● REQUEST
Rewrite every line of the items below as a numbered list, skipping any blank lines.

::: GIVEN ENTRIES :::

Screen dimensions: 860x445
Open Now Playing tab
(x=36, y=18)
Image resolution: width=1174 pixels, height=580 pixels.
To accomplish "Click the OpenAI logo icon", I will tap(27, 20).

:::

● SOLUTION FOR THIS EXERCISE
1. Screen dimensions: 860x445
2. Open Now Playing tab
3. (x=36, y=18)
4. Image resolution: width=1174 pixels, height=580 pixels.
5. To accomplish "Click the OpenAI logo icon", I will tap(27, 20).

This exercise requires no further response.